The enforcement of prescription of drugs by their generic names is inadequate to provide people with access to cheaper medicines or to mitigate the effects of unhealthy competition among pharmaceutical companies.
Even as the Medical Council of India has warned doctors of action if found violating its 2016 notification, which amended clause 1.5 of the Indian Medical Council (Professional Conduct, Etiquette and Ethics) Regulations, 2002, and has mandated physicians to prescribe medicines by their generic names, there are several other aspects that need to be addressed for the move to benefit the masses.

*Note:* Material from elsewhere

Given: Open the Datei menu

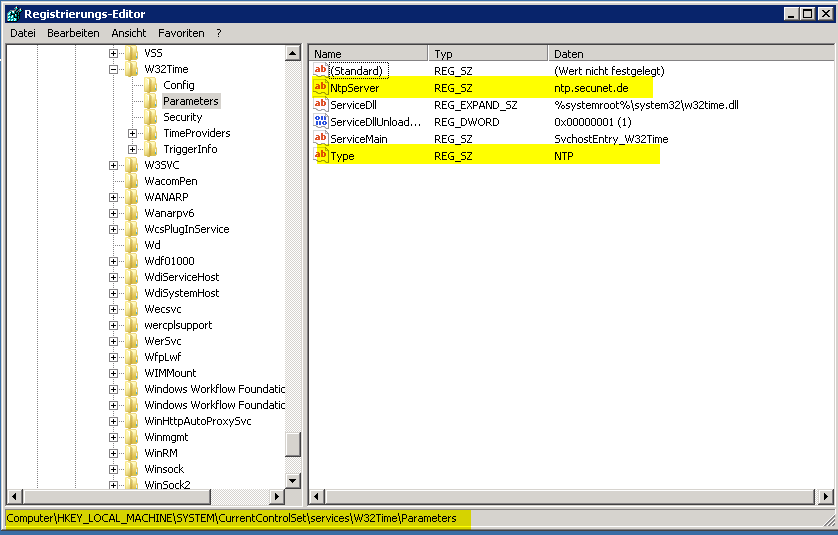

While, at the outset, the decision to insist on prescription of drugs by their generic names appears to be an effective tool to undermine the hegemony of pharmaceutical giants on the drugs market and to give consumers the option to go for unbranded and cheaper-but-effective medicines, the trouble is that it will take a doctor far greater effort to prescribe a combination drug and its dosage.
That is not only time-consuming but also paves the way for more errors in the absence of adequate facilities for all doctors to provide clear, legible prescriptions to their patients. Doctors may also have to mention the numbers of formulations as given in the national drug code to clearly identify a compound. That is a big task, given the volume of patients the healthcare system in India handles each day. Measures will also have to be taken for double-checking prescriptions to ensure their accuracy, if doctors have to adhere to the MCI notification.

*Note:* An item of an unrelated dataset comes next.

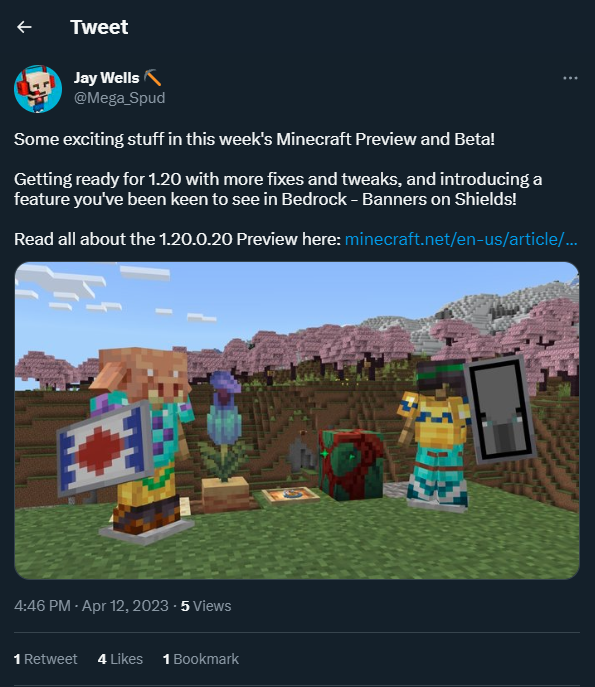Go back using the left arrow
The height and width of the screenshot is (687, 595).
pyautogui.click(x=24, y=27)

While the government intends to provide people with the opportunity to buy unbranded drugs of the same quality as that of a branded one from pharmacies, the biggest factor making the move to enforce prescription by generic names ineffective is the paucity of such medicines in the general market.
Pharmacists in most parts of the country sparingly stock up on unbranded medicines as the profit margins on these are low; even if they stock up on such medicines, they do so only for fast moving drugs. Another issue with prescribing medicines by their generic names would be that patients, many of whom are unfamiliar with medical jargon or are illiterate, will not be able to make out what is written in the prescription and to also ensure that they have received the right medicines.
In the absence of quality packaging, the buyer may even find it difficult to identify the right drug while taking them. The paucity of Jan Aushadhi outlets is another factor that deters the penetration of unbranded drugs. If an individual will have to spend time and money on travel to reach such an outlet, it nullifies any benefit s/he may otherwise have in buying a generic, unbranded drug.
The government will, therefore, need to work on multiple fronts to ensure that people are able to get quality drugs for less. It must also keep in mind that the imposition of more restrictions will entail greater costs for companies producing them to comply with and in turn will raise the price of medicines. Prescription of generic medicines must not be treated as a panacea that would cure the pharmaceuticals market of its ills.